Boombox Blitz: Dan Black falls apart on ‘Space Invaders’
Black delivers the summer’s most intense and furious and infectious tracks.
Welcome to Boombox Blitz, an artist spotlight series showcasing overlooked singers, songwriters and musicians who are quietly taking over the world.
The fluorescent light bounces eerily across his well-polished exterior, a jarring and prophetic ray then dances erratically in the air and warmly mixes with the potent aroma of freshly-baked donuts of every shape, size, texture and consistency. His metallic figure is off-putting and exudes a rather ominous, intimidating air.
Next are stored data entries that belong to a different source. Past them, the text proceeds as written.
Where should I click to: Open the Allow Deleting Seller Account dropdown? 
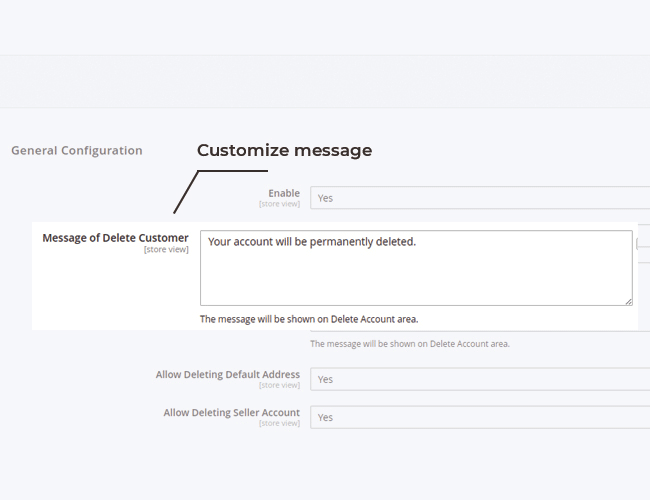(479, 417)
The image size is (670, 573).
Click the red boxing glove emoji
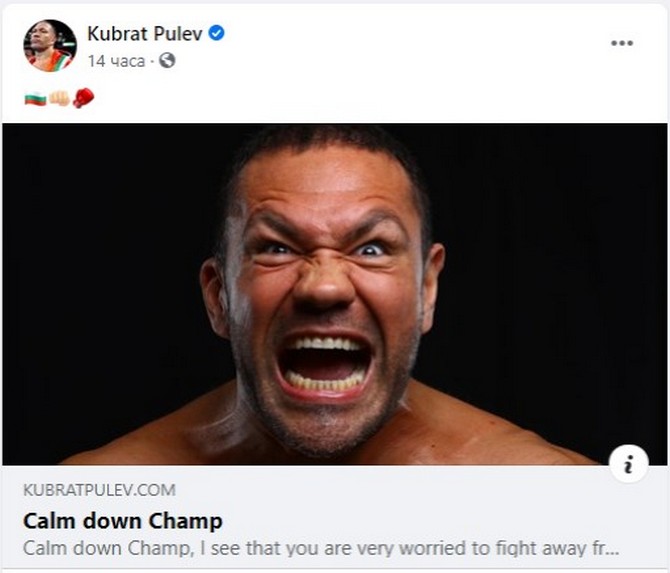click(x=83, y=98)
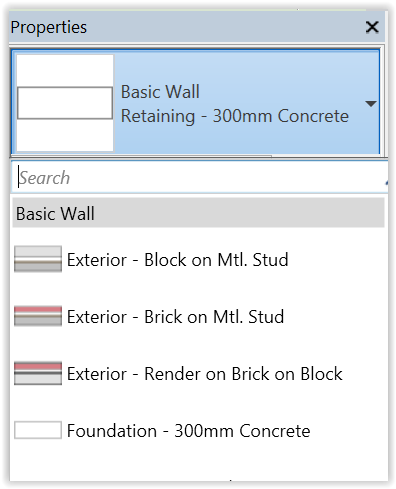
Task: Click the Render on Brick on Block swatch icon
Action: [38, 373]
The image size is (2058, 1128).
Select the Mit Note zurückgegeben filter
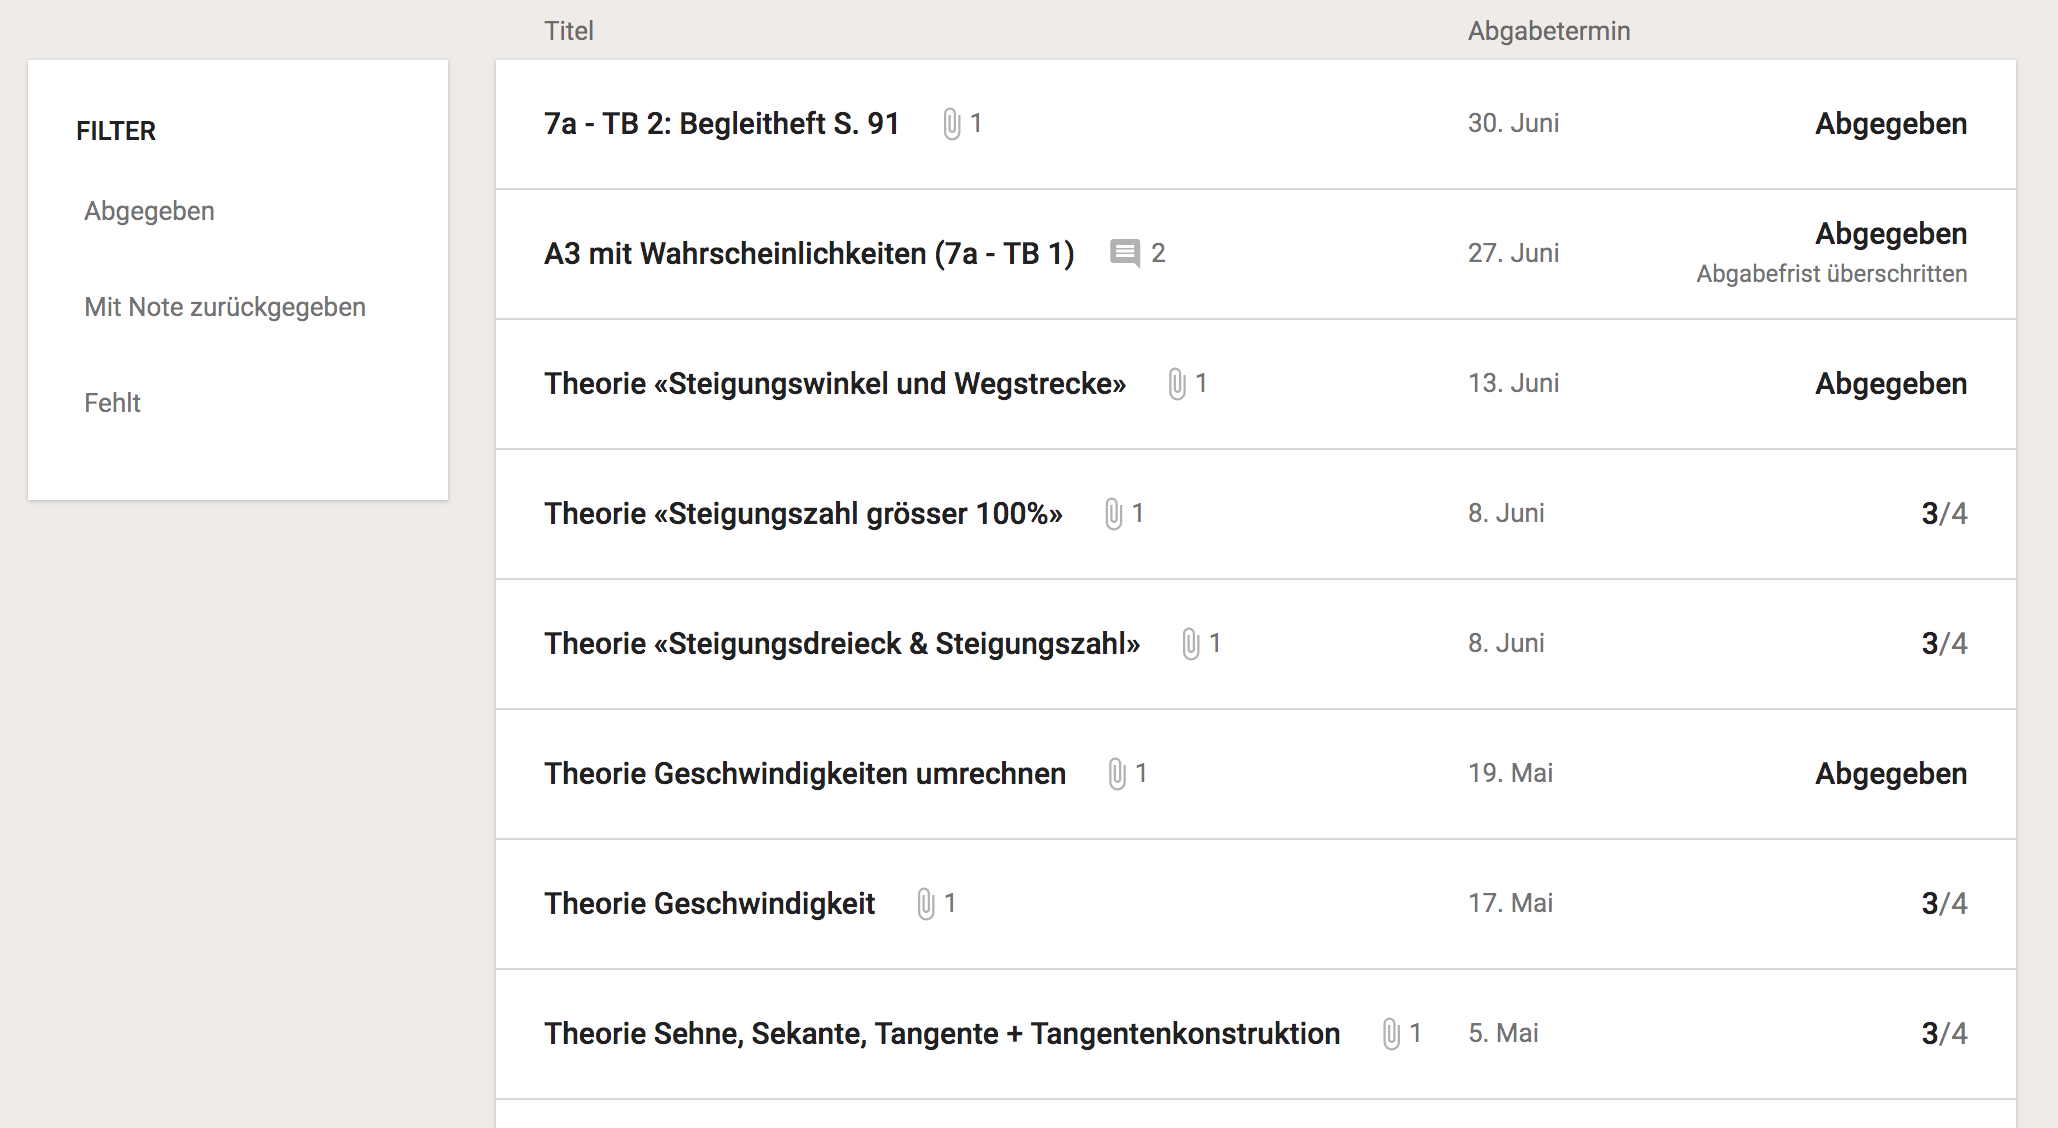225,307
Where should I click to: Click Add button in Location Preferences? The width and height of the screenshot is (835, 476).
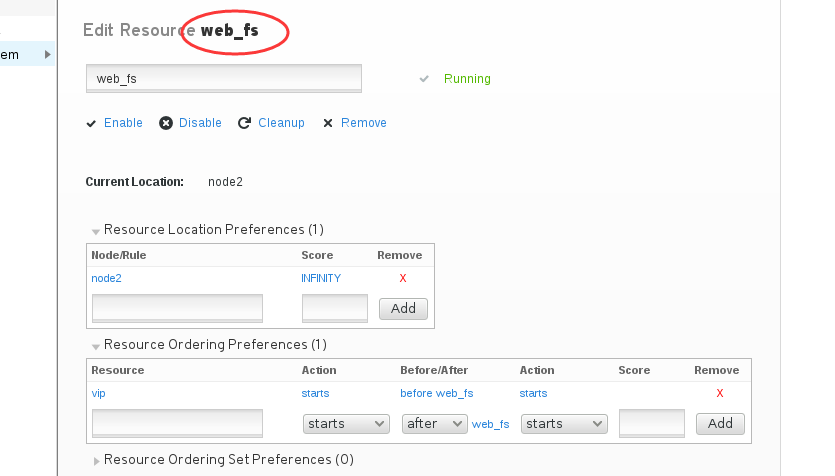coord(403,309)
Plopped down in the middle of a local donut shop might seem like a terrifyingly jolly setting for The Twilight Zone, but for Dan Black, it is the center of a torrential cyclone of creative energy, particles bouncing around his skull and popping out through his teeth. Well. At least that’s what legend says.
In the aftermath of his second studio record, the aptly titled Do Not Revenge, inspired by a little-known Jean-Michel Basquiat painting, there is one jarringly infectious track which continues to bubble to the top: “Space Invaders.” From the animalistic grind of iron-clad synths against rusted, crumbling drums, Black spins a euphoric tale of fuzzy-headed heartache ⎯⎯ “maybe this is something wrong with me,” he denounces of himself. His pain seems to come in the immediate wake of the breakup. “I gave you everything I had,” he whimpers, an arsenic-laced accusatory tone seeping in. “I would have found anything you needed.”
Rubbed down with the elixir of alternative strains of hip-hop, with a tinted, magnificently-concocted alt-pop poison, the hook is far removed from what you could possible hear on radio. That’s the unequivocal charm, as Black needles together his story with remarkable fervor. “Disco, I know. We want what they sell. Those lies inside, they won’t set me free,” he warbles, chant-like, thickly-positioned amidst unforgiving waves of production. His syncopated vocal acts as a sail boat lost out at sea, riding and cresting and tumbling and gasping for breath. Low-key the song of the summer, Black’s return to music ⎯⎯ it took him eight years between albums, if you can believe that ⎯⎯ is setting up to be one of the most satisfying breakthroughs of the year.